In Opuwo, a dusty cross roads frontier town in Kaokoaland the the Himba come to trade what little they have for whatever modernity has to offer them and here they mix with the Herero women in
brightly coloured long flowing Victorian gowns and head dresses, a legacy of the early missionaries who were appalled by the semi-nakedness and convinced them to where more the European style of clothing.
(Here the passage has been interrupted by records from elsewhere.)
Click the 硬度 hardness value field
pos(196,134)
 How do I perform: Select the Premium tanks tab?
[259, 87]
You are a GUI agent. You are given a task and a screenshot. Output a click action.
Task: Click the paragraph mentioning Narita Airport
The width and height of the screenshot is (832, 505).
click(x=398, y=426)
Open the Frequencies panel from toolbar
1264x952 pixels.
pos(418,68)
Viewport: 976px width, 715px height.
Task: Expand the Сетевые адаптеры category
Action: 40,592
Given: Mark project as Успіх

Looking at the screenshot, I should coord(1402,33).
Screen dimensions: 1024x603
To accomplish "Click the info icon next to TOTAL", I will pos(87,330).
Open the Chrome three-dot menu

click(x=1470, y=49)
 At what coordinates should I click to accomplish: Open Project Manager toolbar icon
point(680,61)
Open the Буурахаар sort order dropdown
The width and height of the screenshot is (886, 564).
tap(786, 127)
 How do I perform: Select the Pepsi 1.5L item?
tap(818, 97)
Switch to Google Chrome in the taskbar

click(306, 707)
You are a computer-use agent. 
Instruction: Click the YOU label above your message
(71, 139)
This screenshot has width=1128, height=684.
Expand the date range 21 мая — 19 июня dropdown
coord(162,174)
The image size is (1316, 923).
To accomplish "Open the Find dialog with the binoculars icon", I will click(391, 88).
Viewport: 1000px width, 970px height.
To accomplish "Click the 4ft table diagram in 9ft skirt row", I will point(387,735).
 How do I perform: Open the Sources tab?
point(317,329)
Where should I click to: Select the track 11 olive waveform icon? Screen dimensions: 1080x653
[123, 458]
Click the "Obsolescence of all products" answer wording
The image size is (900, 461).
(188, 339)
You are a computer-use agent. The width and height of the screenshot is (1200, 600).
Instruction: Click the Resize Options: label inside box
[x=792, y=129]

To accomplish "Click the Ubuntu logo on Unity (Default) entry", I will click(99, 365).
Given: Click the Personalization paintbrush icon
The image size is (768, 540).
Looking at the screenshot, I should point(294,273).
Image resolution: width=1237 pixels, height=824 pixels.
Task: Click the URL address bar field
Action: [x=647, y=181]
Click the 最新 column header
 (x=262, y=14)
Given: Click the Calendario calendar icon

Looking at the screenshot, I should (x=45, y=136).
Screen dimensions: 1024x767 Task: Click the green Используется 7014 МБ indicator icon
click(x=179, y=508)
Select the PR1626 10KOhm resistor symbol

Alas it is the factor of “time” that proves to be our accompanying guest and it hangs over us most days reminding us that we have to always move on if we are to make progress across this vast continent. So it was that we headed back away from the Angolan border South East passing through Etosha National Park were we slept with the trumpeting of Elephants and avoided the many small herds of giraffes, zebra, wildebeest and antelope that we came across. Leaving Namibia, we choose to take a remote track through the western Kalahari, much more green than it’s desert name would suggest, across sandy roads as our gateway to Botswana because this route would allow us to experience the indigenous San community who are the last of the hunter-gatherers of Western Africa. A brief stay with one community was a fascinating experience and the warmth with which they opened up their life to us, taking us on a walk into the bush where they showed us the plants that provide their medicine, the roots for their food or even poison for their arrows they use when hunting etc. Once again you could feel an ancient connection to our past slipping away under the relentless tide of modernity. It was tempting to take up their elder’s offer of living with them in their village for a few weeks and we seriously debated this as an alternative to our end goal of arriving in Nairobi, but, we decided to push on and crossed the remote border post of Dobe (only two or three vehicles a day pass through) into Botswana. Arriving into Maun we had a hectic afternoon organizing the Land Cruiser to be taken in for repairs (rear suspension needed work) and booking ourselves into a private lodge in the Okovanga Delta for a few days well deserved slice of luxury. A small private plane flew us in to the water logged delta and recharged we arrived yesterday back into Maun and prepare now to set out off road to Kasane.